Pires de Lima e Antunes Varela, Código Civil Anotado, Coimbra Editora, vol. III, 2.ª edição, pág. 446, sublinhavam não existir um intervalo mínimo, embora recusassem a possibilidade de a segunda reunião ocorrer no dia em que falhou a primeira convocatória, perigo que estava esconjurado pela necessidade de ser enviada carta convocatória.

Não é, pois, admissível a segunda convocatória com a mera dilação de meia hora, pois tal não salvaguarda a conveniência de se dar àqueles que não compareceram a possibilidade de o fazerem. Ao determinar uma segunda convocatória em caso de falta de quórum da primeira pretende-se propiciar uma maior afluência de condóminos atenta a natureza dos interesses envolvidos.

E, uma vez que na segunda assembleia o quórum é menos exigente, é necessário evitar que a segunda assembleia tenha lugar na mesma data da primeira, com uma mera dilação horária, pois na prática as deliberações seriam tomadas com uma menor representatividade do capital investido, sem se ter dado uma segunda oportunidade aos condóminos.

Em síntese, a lei não fixa um prazo mínimo de dilação entre a primeira e a segunda assembleias, mas tal prazo não deve ser tão exíguo que impeça a possibilidade de os que não compareceram à primeira poderem comparecer à segunda, pelo que se deve ter por excluída a possibilidade de a segunda assembleia ser convocada com uma dilação de meia hora relativamente à primeira.

Não obstante constar da convocatória que, em caso de falta de quórum a assembleia de condóminos se reunirá meia hora depois, o que se verifica não é uma segunda assembleia reunida meia hora depois, mas uma primeira assembleia que se iniciou com uma dilação de meia hora.

A questão apenas assumirá relevância para efeitos da anulabilidade prescrita no art. 1433º do CC, se a assembleia reunir meia hora depois, em segunda convocatória e subsequentemente deliberar com o quórum reduzido a que alude o art. 1432º, nº 4, CC (maioria de votos dos condóminos desde que representassem ¼ do valor do prédio).

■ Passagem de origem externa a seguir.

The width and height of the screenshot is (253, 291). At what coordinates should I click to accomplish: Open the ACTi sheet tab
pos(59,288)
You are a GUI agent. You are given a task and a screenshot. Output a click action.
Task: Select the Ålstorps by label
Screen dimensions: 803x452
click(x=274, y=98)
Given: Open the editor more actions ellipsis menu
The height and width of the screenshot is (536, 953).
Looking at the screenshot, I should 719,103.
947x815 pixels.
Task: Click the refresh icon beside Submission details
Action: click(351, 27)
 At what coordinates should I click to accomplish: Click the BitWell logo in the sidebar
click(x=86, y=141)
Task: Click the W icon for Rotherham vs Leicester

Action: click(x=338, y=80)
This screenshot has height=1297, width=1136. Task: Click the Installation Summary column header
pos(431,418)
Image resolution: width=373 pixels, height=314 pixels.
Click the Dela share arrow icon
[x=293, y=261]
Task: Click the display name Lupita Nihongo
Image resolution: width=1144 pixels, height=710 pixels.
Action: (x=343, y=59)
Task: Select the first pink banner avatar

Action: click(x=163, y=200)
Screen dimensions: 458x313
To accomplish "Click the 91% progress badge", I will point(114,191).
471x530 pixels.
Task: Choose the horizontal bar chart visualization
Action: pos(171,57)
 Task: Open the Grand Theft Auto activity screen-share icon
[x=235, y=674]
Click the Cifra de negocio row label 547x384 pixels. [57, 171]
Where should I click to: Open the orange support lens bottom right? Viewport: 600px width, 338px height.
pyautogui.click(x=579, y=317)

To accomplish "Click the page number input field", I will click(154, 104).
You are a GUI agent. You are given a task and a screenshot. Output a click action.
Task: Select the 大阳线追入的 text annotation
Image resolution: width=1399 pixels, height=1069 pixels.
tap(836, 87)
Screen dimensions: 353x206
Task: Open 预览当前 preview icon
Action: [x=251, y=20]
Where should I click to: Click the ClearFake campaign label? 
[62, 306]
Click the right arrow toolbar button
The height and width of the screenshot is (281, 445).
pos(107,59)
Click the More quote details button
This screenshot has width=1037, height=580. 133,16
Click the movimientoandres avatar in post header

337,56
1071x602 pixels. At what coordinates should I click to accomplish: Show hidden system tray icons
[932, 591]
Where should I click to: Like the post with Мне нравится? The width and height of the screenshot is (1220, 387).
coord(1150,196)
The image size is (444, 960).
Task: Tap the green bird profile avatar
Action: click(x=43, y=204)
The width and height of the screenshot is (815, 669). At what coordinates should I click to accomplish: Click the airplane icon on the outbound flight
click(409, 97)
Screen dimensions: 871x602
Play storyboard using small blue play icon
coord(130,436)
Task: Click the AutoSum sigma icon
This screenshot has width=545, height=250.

Em bom rigor, poucas serão as assembleias de condóminos cujos trabalhos se iniciem à hora designada na convocatória, especialmente se a hora designada coincidir por exemplo com a hora em que as pessoas que trabalham estarão regressando a casa.

Para se evitarem confusões, o mais avisado será o administrador, aquando da convocação da assembleia, ressalvar na respectiva convocatória que «Não estando presentes e/ou representados condóminos em número suficiente para se formar o quórum constitutivo e obter vencimento, a assembleia de condóminos suspende-se por meia hora e recomeça às (...) horas, nos termos do art. 1432° n° 3 do Cod. Civil». 
 
Neste termos, pese embora a convocação se realize meia hora depois da hora primitivamente fixada, continuará a exigir-se o quórum constitutivo de metade mais um da totalidade dos condóminos.

6/01/2021

Obras - regras

O art. 1305º do CC coloca ao lado dos poderes de que goza o proprietário (uso, fruição e disposição), as restrições ou limites impostas por lei, sendo que tais restrições podem ser de direito público, como a expropriação por utilidade pública, ou de direito privado, como as que derivam de relações de vizinhança, que têm em vista regular conflitos de interesses que surgem entre vizinhos.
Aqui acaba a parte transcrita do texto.